According to the current state of technology, data communication via internet cannot be guaranteed to be free of errors and/or available at all times. Insofar we shall not be liable for the continuous and uninterrupted availability of our online shop.
The restrictions of this Section 6 do not apply to liability for willful, grossly negligent or malicious conduct, for guaranteed quality features, for violation of life, limb or health or pursuant to the product liability act.
If the contracting party gives notice of a non-existent defect of the purchased item willfully or grossly negligent the contracting party shall reimburse us for reasonable costs incurred for the examination of the purchased item in connection with the unjustified notice of defect as well as for the cost of returning the purchased item.
If the contracting party gives notice of a defect for an object it did not acquire from us (third-party part) the contracting party shall reimburse us the cost of sending the third-party part back.
If we agree to take back goods without legal obligation the following provisions shall apply.
Returns can only be accepted with prior agreement.
Items being returned must be in proper and saleable condition. Custom-made and special-order items may not be returned. Upon return of the items, the contracting party shall receive a credit corresponding to the value of the item less a restocking fee.The restocking fee shall be 20 % of the item value, regardless of the item value.
The goods sold shall remain our property until all our current and future receivables arising from the sales agreement and an ongoing business relationship (secured receivables) have been paid.
If the contracting party acts in violation of the agreement, including, but not limited to late payments, we have the right to withdraw from the agreement pursuant to legal provisions and/or demand surrender of the goods under retention of title. Demanding surrender of the delivery items or a seizure of the delivery items does not simultaneously constitute a declaration of withdrawal; rather we are entitled to demand just the surrender of the goods and/or or seize the goods and reserve the right to withdrawal. If the buyer fails to pay the purchase price due, we may exercise these rights only if we first unsuccessfully set a reasonable grace period for the contracting party to make the payment or if such a grace period is not required by law. After taking back the goods delivered under retention of title, we shall be entitled to dispose of them and offset the proceeds derived from their disposition against the liabilities of the contracting party minus all reasonable disposition costs.

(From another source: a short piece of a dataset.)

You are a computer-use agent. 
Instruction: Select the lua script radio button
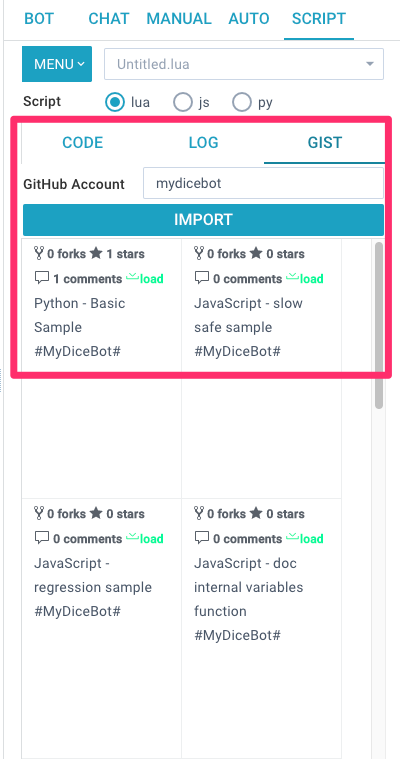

The contracting party may not seize or hand over as security the goods which are subject to retention of title until it has made full payment of the secured receivables. The contracting party shall notify us promptly of any seizures and confiscation or other dispositions by third parties and make available to us all information and documents which are required for the protection of our rights. Our property shall be pointed out to enforcement officials or third parties.
The contracting party shall handle the products delivered under retention of title with due care. The contracting party shall perform any required maintenance and inspection activities in a timely manner and at its own expense.

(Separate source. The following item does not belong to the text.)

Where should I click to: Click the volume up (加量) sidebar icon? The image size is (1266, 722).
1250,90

The contracting party shall be entitled to resell and/or process the goods subject to retention of title in the ordinary course of business as long as it has not incurred late payments.
The retention of title extends to the products created by processing, mixing or combining our goods at their full value. In this case, we are considered the manufacturer. If the title of third parties continues to exist when our goods are processed, mixed or combined with their products, we shall acquire co-ownership prorated to the invoice values of the processed, mixed or combined goods. The contracting party shall store the co-owned property for us free of charge. In all other aspects, the emerging product is subject to the same provisions as the goods delivered under retention of title.
The contracting party shall already at this point assign to us as a security the receivables against third parties from the sale of the goods or the product in their entirety or in the amount of our potential prorated co-ownership according to the preceding paragraph. We shall accept the assignment. Buyer’s obligations stated in paragraph 3 shall also apply in reference to the assigned receivables.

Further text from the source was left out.